▶ **PROBLEM STATEMENT**: For the entries below, the result should be an exact transcription of the lines from the one with "Chuyến bay San Francisco (58, 1873)" up to and including the one with "Nhiều thành phố [radio]", and only those.

▶ **DATA SUPPLIED**:
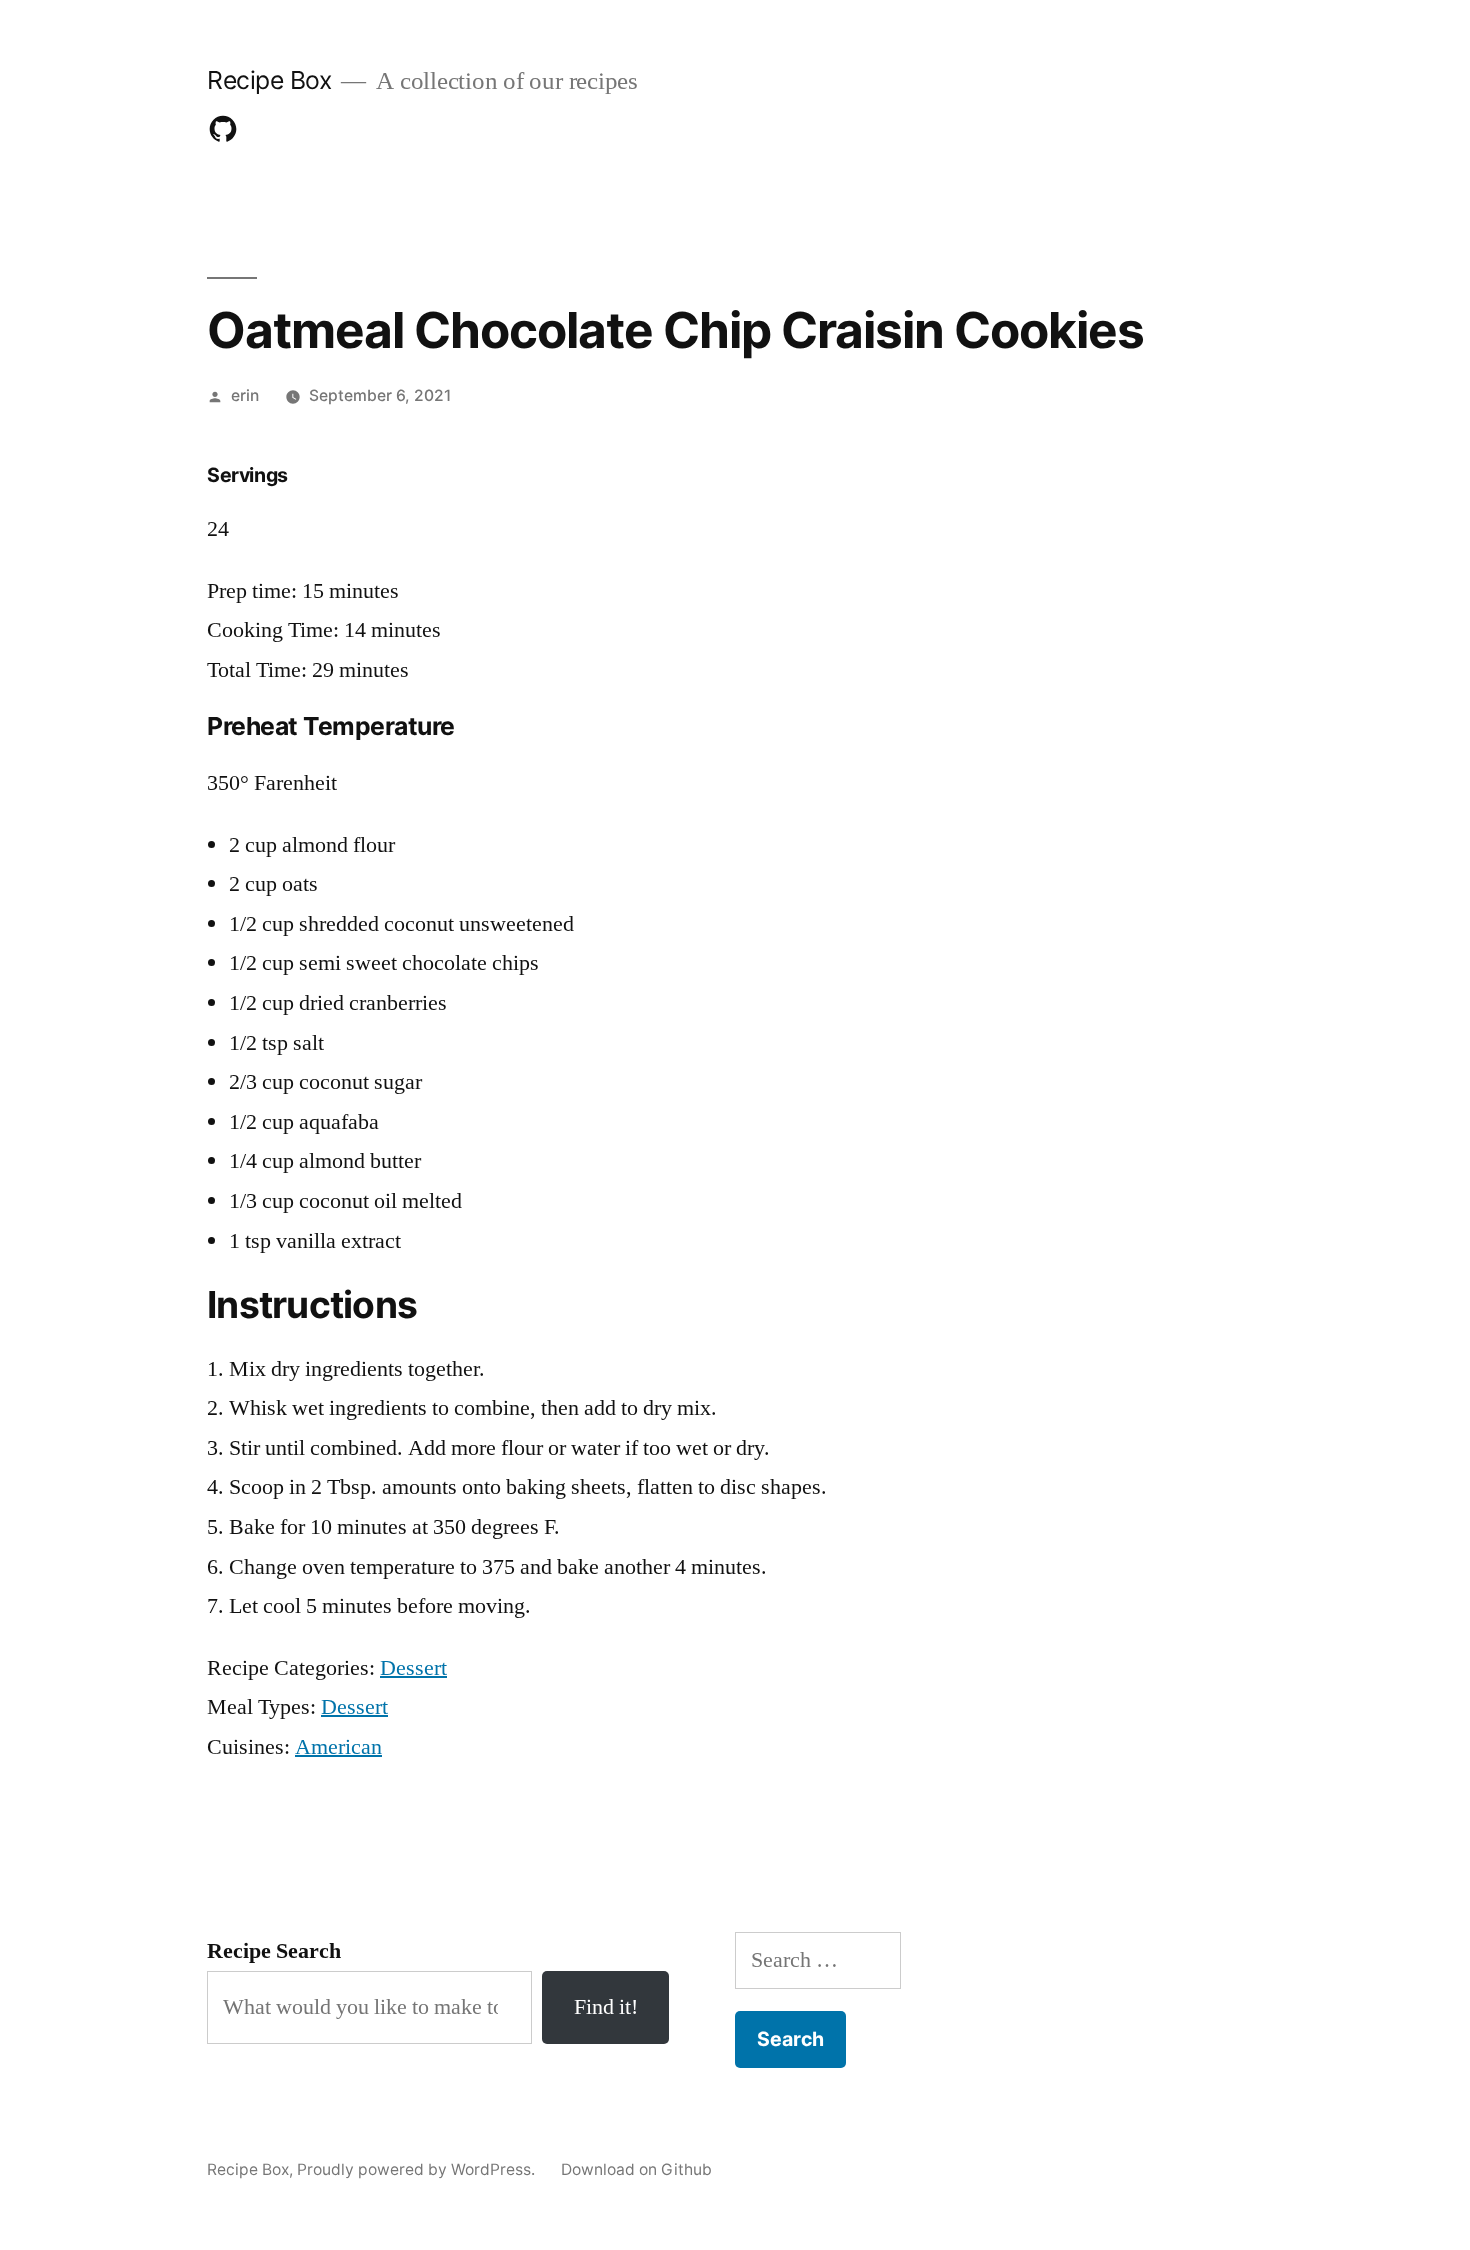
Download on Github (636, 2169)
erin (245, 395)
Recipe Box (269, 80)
--
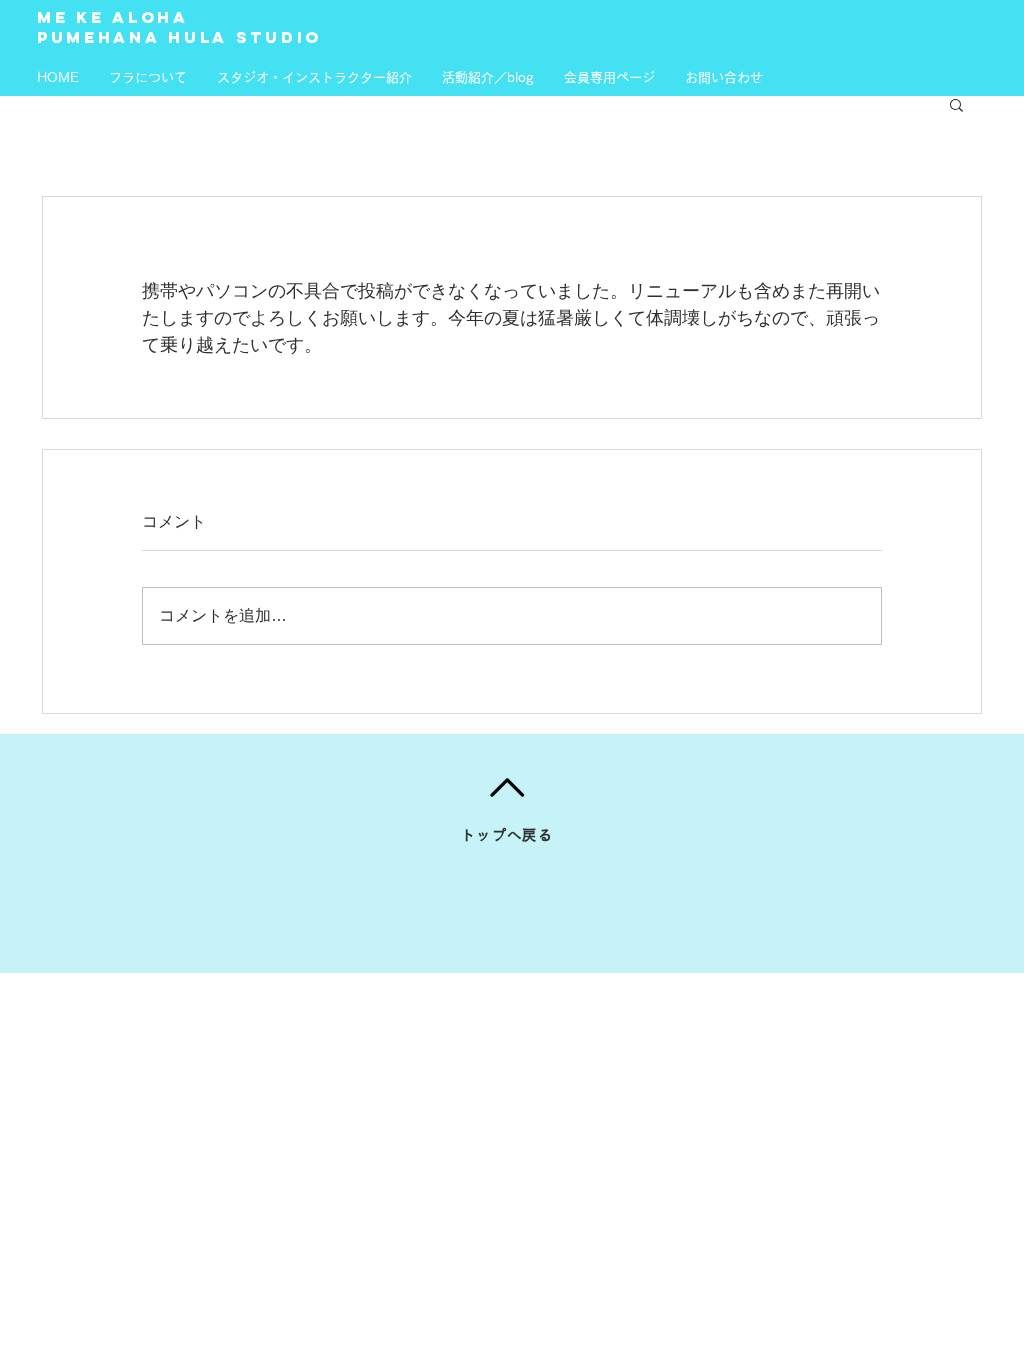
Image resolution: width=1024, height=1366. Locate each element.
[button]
---
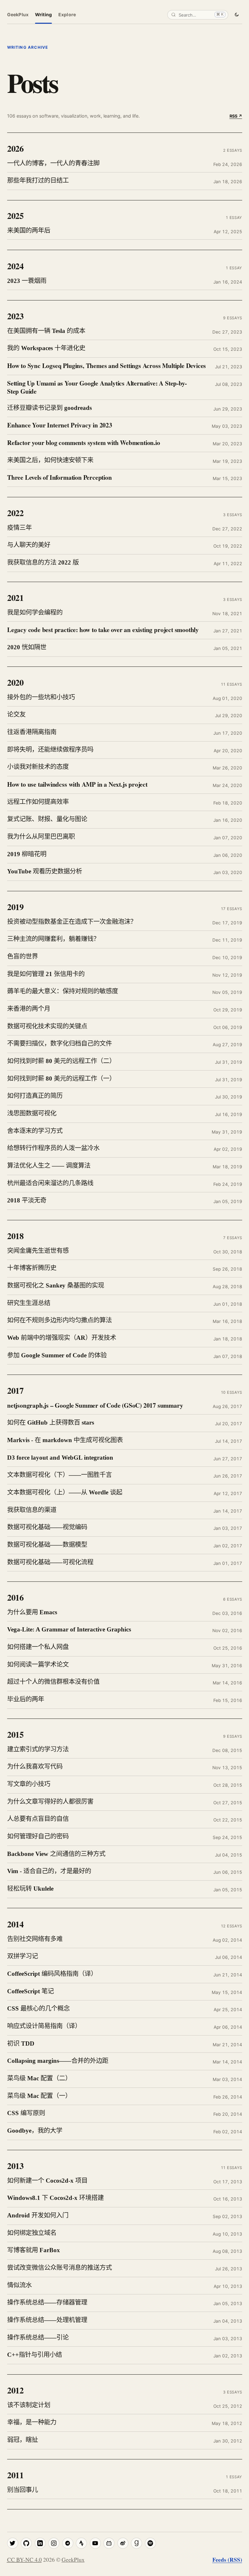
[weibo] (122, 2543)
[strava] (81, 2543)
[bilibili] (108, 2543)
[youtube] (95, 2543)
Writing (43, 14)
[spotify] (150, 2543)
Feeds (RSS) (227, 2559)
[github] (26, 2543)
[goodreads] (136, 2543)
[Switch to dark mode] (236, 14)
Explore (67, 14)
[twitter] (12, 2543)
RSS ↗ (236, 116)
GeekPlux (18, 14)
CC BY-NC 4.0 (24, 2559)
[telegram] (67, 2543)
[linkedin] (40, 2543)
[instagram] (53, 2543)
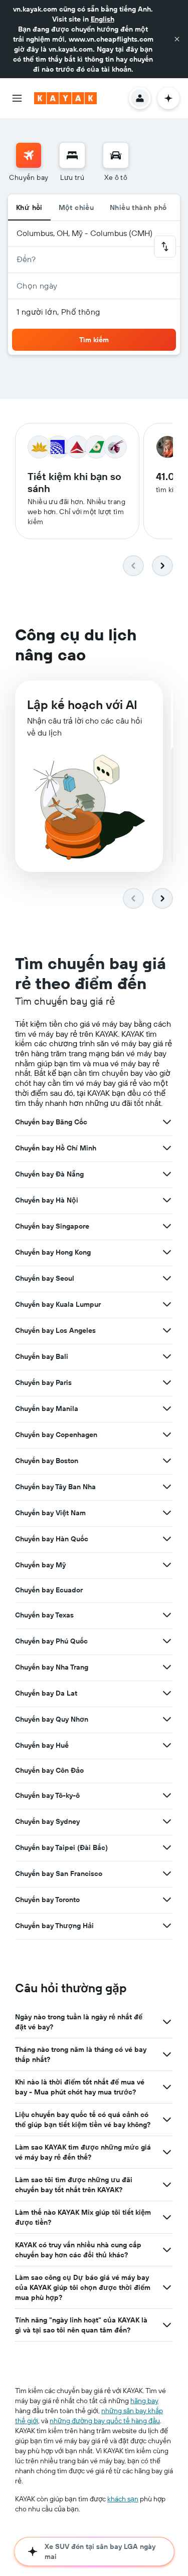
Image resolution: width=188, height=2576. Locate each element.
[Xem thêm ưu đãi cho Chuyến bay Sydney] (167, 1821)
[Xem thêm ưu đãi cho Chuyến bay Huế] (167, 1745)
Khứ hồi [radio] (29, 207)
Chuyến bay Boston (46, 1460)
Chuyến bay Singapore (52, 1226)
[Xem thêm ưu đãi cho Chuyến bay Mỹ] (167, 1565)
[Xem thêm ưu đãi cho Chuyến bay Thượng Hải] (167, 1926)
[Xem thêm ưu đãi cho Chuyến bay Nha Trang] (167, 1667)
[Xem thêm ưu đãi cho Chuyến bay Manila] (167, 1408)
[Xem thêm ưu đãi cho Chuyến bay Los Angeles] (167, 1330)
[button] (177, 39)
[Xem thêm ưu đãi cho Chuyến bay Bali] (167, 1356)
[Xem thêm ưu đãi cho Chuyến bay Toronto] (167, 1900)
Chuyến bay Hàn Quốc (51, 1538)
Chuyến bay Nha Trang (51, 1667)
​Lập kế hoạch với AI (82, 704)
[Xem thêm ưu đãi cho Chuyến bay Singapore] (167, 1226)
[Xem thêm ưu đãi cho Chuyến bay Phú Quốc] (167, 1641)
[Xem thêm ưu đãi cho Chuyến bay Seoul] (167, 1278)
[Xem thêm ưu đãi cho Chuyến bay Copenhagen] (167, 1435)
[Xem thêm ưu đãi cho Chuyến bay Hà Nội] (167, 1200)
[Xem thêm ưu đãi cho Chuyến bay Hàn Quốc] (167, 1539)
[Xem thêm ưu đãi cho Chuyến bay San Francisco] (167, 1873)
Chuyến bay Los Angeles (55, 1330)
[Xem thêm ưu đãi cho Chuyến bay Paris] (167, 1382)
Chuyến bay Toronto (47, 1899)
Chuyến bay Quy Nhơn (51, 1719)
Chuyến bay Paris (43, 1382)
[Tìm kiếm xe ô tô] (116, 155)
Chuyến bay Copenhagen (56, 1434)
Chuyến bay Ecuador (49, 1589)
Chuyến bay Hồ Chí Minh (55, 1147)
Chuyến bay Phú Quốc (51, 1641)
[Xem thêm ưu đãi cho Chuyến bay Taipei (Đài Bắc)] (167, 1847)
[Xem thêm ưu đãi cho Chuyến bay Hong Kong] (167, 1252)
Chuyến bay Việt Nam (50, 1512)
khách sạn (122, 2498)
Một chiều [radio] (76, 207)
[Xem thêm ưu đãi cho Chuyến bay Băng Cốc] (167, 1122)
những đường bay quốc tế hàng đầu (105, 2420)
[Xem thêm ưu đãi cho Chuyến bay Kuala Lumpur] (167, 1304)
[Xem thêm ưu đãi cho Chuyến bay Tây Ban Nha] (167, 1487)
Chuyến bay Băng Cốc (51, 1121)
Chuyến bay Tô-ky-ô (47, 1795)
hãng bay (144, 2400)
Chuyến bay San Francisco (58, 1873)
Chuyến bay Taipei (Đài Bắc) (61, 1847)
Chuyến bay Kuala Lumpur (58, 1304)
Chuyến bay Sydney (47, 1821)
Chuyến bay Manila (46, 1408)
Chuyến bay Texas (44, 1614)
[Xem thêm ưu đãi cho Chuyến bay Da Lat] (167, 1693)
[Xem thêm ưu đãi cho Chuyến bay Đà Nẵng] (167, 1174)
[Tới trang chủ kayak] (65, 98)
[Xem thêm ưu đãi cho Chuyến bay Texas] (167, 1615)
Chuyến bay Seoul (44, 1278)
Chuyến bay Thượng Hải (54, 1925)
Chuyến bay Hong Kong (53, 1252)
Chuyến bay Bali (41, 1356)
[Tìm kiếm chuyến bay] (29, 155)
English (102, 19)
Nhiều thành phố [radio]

▶ **SOLVED EXERCISE**:
Chuyến bay San Francisco (58, 1873)
Chuyến bay Taipei (Đài Bắc) (61, 1847)
Chuyến bay Kuala Lumpur (58, 1304)
Chuyến bay Sydney (47, 1821)
Chuyến bay Manila (46, 1408)
Chuyến bay Texas (44, 1614)
[Xem thêm ưu đãi cho Chuyến bay Da Lat] (167, 1693)
[Xem thêm ưu đãi cho Chuyến bay Đà Nẵng] (167, 1174)
[Tới trang chủ kayak] (65, 98)
[Xem thêm ưu đãi cho Chuyến bay Texas] (167, 1615)
Chuyến bay Seoul (44, 1278)
Chuyến bay Thượng Hải (54, 1925)
Chuyến bay Hong Kong (53, 1252)
Chuyến bay Bali (41, 1356)
[Tìm kiếm chuyến bay] (29, 155)
English (102, 19)
Nhiều thành phố [radio]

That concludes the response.